Aim of the exercise =>
Each line below that contains the word "this" must be copied.

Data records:
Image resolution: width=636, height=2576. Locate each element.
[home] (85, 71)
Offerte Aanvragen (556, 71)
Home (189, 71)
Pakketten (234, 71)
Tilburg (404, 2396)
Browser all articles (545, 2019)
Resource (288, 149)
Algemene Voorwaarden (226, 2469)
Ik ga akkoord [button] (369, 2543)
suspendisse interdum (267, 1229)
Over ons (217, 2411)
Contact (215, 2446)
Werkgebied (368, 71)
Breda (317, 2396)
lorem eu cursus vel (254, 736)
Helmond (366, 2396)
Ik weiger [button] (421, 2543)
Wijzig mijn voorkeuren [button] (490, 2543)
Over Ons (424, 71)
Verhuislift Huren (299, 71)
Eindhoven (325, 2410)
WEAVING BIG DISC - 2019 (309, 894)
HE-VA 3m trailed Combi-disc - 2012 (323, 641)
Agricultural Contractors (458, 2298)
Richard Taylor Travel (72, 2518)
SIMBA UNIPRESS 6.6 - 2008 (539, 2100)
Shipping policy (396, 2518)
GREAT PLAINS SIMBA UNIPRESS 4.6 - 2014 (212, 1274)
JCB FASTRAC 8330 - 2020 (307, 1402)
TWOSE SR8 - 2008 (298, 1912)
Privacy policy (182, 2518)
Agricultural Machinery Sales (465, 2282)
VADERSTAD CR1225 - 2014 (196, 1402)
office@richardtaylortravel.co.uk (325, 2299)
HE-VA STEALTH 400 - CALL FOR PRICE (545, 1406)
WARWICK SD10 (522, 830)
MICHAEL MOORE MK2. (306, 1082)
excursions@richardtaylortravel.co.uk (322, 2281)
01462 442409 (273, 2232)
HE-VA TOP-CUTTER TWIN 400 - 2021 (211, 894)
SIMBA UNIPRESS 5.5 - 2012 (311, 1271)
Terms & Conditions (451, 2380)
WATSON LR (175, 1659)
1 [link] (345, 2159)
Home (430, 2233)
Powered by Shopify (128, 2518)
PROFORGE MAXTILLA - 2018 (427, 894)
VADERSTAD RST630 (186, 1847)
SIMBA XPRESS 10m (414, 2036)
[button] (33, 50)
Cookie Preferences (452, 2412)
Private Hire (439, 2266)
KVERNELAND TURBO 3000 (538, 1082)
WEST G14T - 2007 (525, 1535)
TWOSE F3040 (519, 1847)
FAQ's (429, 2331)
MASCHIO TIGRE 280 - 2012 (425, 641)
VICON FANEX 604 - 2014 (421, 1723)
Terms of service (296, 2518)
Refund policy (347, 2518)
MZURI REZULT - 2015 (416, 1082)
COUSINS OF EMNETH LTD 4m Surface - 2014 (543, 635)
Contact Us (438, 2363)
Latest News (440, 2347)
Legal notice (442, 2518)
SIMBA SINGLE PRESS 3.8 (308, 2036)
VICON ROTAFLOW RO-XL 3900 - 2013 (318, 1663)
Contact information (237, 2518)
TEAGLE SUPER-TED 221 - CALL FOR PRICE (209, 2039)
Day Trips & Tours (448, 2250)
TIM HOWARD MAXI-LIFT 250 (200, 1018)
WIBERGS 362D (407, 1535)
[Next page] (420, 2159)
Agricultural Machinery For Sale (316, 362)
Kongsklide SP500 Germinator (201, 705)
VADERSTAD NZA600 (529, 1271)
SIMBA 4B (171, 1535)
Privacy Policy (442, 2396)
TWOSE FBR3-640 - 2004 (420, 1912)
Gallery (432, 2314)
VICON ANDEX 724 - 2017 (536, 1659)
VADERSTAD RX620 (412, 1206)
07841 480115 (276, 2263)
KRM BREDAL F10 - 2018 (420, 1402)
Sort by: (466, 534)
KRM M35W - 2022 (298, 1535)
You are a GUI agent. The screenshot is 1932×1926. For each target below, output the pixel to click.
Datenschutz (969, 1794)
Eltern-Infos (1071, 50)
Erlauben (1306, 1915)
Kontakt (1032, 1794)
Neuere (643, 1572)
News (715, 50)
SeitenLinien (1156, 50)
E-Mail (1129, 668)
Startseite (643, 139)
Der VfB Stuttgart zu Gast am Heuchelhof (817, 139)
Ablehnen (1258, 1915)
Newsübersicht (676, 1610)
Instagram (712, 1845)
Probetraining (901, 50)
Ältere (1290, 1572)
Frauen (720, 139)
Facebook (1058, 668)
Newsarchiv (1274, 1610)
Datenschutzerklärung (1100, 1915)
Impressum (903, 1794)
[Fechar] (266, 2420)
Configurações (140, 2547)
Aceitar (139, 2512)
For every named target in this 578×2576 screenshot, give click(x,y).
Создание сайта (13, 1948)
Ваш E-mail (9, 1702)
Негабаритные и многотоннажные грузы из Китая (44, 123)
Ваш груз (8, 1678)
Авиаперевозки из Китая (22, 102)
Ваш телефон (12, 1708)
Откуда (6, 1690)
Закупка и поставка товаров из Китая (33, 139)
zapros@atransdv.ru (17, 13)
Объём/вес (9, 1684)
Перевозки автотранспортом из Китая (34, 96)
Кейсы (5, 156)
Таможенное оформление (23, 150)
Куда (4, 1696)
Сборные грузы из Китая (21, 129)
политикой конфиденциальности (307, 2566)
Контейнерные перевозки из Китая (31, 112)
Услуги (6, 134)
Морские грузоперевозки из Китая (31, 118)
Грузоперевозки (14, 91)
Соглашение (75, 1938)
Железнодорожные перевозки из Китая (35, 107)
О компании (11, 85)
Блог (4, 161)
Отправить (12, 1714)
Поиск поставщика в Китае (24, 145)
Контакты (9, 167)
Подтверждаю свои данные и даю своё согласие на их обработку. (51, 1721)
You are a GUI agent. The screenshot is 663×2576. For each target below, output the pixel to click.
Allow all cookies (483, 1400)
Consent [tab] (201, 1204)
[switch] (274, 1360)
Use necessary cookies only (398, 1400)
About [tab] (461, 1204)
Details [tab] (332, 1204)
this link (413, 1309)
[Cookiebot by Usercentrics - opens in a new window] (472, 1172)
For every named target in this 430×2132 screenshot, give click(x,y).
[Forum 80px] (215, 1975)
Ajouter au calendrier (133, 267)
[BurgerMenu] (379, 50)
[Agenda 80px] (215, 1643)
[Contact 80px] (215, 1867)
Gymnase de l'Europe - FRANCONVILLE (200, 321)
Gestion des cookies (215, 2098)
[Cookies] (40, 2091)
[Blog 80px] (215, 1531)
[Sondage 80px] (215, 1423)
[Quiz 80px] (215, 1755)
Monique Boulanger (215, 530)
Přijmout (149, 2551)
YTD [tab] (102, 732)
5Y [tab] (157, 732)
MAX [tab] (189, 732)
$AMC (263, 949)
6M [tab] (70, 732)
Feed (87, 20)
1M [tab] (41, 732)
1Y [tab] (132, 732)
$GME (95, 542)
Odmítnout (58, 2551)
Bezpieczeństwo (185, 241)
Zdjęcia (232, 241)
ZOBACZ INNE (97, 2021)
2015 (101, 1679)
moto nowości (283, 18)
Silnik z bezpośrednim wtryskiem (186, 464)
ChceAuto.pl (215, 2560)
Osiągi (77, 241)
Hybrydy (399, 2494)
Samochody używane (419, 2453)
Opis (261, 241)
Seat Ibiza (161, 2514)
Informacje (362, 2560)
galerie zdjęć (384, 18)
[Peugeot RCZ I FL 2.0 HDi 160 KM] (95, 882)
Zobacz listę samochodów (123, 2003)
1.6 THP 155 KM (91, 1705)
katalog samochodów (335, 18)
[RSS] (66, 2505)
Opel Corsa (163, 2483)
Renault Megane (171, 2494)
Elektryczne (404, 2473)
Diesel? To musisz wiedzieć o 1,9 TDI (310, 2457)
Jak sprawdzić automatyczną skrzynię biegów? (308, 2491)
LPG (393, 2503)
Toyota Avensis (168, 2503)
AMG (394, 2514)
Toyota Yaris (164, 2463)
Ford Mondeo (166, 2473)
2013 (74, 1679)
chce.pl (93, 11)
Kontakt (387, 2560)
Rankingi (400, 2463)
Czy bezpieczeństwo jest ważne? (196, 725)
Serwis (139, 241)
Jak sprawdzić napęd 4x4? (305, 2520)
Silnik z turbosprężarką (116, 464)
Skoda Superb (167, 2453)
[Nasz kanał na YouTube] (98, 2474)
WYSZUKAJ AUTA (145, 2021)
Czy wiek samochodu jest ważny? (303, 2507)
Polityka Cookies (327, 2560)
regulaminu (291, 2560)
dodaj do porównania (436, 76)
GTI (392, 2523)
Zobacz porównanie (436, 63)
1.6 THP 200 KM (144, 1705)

Solution to the problem =>
For every named target in this 578×2576 screenshot, give click(x,y).
this link (413, 1309)
For every named target in this 430×2132 screenshot, give click(x,y).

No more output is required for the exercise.